Cette semaine l’hebdomadaire Marianne de Jean-François Khan, marqué à gauche, publie sur deux pages un article passablement désagréable, contre le groupe mythique de Fred Chichin et de Catherine Ringer : « Gare aux Rita Mitsouko en politique ! » (édition du samedi 10 novembre 2007), sous la plume d’une certaine Stéphanie Marteau. (Une jeune journaliste qui n’hésite pas - à l’occasion - à collaborer en tant que contributrice éditoriale au site de la banque américaine GE Money Bank... Je vous conseille notamment la lecture de « Les Conséquences financières de la fin d’une union libre » en écoutant Les Histoires d’A... des Rita... ) J’ai lu son article trente fois ce week-end.
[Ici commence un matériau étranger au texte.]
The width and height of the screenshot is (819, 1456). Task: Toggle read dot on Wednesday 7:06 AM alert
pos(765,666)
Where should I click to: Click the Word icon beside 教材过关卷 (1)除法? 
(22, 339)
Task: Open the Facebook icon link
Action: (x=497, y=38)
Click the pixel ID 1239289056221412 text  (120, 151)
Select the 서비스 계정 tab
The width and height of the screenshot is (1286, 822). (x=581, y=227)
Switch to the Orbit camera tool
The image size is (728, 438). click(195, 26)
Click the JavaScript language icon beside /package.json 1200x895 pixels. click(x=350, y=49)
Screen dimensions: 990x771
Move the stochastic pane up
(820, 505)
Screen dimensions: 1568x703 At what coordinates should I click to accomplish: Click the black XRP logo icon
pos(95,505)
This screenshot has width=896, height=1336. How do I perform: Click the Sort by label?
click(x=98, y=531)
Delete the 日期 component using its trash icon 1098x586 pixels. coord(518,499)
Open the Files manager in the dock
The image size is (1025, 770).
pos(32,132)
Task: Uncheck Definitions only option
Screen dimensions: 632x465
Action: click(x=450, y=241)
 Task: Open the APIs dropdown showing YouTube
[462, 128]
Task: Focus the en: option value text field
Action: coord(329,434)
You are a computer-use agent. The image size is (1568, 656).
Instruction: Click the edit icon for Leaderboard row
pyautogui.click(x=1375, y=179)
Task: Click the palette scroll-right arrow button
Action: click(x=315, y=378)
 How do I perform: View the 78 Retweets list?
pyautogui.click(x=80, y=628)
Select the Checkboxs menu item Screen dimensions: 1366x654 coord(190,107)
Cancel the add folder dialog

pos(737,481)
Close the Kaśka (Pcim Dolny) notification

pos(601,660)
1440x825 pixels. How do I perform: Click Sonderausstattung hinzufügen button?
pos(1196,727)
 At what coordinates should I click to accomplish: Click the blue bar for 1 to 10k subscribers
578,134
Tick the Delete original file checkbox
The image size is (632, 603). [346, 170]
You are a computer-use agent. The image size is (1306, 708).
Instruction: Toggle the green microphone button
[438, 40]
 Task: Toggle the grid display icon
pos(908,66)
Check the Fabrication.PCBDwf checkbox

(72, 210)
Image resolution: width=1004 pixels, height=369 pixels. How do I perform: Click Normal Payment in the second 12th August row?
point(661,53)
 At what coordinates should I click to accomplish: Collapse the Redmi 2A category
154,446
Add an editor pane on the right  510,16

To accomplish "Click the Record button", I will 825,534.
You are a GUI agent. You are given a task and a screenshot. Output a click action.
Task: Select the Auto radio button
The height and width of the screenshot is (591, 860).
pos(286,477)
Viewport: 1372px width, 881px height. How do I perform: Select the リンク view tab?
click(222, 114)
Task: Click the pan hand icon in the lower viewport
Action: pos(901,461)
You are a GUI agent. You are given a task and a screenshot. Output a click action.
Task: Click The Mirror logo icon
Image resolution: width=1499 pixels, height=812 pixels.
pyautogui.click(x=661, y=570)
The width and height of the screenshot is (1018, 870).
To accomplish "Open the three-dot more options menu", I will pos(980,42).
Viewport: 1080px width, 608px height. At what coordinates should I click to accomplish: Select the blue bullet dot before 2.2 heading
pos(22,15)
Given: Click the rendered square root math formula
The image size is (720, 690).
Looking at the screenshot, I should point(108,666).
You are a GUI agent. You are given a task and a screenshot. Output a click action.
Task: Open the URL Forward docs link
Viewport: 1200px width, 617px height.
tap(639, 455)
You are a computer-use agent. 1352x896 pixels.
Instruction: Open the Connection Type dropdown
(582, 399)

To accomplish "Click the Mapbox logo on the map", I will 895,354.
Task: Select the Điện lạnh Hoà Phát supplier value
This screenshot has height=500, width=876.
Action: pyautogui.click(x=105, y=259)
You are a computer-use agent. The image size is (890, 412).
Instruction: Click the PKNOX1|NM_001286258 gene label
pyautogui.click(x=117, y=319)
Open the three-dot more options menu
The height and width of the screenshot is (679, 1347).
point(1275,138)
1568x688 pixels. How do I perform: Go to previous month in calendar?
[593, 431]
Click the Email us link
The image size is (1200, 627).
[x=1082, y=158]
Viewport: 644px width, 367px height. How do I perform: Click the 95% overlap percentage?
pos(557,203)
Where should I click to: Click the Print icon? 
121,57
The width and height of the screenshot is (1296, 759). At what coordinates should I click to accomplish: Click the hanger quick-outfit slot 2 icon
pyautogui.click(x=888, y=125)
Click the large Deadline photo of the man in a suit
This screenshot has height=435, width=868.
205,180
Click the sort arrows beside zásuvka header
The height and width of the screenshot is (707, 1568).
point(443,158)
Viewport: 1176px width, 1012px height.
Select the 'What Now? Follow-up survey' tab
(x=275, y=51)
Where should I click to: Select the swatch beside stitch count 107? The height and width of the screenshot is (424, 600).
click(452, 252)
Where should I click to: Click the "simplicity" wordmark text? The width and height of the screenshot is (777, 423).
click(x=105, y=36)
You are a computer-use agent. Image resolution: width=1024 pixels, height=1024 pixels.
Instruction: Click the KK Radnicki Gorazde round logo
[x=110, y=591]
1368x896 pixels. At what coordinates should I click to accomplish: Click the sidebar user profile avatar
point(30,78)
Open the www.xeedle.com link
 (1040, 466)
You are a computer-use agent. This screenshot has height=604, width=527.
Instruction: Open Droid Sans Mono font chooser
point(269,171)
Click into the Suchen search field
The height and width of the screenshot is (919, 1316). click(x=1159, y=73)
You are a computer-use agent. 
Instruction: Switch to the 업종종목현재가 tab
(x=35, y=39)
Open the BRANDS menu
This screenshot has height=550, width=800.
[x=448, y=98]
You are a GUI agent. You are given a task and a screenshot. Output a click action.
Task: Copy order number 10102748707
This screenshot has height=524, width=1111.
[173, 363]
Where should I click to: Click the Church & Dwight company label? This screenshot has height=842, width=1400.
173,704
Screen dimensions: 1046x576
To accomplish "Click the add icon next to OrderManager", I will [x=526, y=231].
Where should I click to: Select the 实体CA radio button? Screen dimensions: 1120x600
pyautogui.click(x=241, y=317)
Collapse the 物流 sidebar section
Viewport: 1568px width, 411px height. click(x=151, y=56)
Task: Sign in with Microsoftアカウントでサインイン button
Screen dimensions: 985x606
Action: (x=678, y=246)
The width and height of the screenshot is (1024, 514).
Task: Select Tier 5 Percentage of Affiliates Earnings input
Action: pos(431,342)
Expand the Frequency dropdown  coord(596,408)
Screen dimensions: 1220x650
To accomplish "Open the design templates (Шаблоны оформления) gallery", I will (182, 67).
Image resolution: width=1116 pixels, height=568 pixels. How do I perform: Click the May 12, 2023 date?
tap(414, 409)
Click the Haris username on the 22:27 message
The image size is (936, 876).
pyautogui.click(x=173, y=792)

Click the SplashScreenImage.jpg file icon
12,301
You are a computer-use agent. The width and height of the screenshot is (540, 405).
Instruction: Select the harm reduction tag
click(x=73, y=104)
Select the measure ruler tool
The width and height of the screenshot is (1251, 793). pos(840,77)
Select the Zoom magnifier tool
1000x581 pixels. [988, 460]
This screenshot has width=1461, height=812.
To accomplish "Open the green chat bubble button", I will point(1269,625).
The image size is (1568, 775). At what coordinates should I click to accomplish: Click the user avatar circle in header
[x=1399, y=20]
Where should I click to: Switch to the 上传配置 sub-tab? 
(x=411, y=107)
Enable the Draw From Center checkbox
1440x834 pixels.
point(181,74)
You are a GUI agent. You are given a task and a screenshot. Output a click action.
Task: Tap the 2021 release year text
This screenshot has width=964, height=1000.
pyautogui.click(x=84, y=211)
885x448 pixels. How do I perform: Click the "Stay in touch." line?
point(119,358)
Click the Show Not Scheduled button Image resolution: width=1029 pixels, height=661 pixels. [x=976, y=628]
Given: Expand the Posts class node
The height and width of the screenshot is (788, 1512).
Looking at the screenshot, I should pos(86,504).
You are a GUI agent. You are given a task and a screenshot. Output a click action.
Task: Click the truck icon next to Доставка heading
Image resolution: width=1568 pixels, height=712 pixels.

Il n’y a vraiment rien à faire... Tu sais c’est comme cette fille qui voudrait que je me soigne, et qui abandonne son clebs au mois d’août en Espagne... j’sens comme un vide... remets-moi Johnny Kidd !
Soyons sérieux.
Mme Marteau a donc écrit un article de deux pages pour dénoncer la dangereuse
droitisation du plus sexy des couples rock « trash » des années 80...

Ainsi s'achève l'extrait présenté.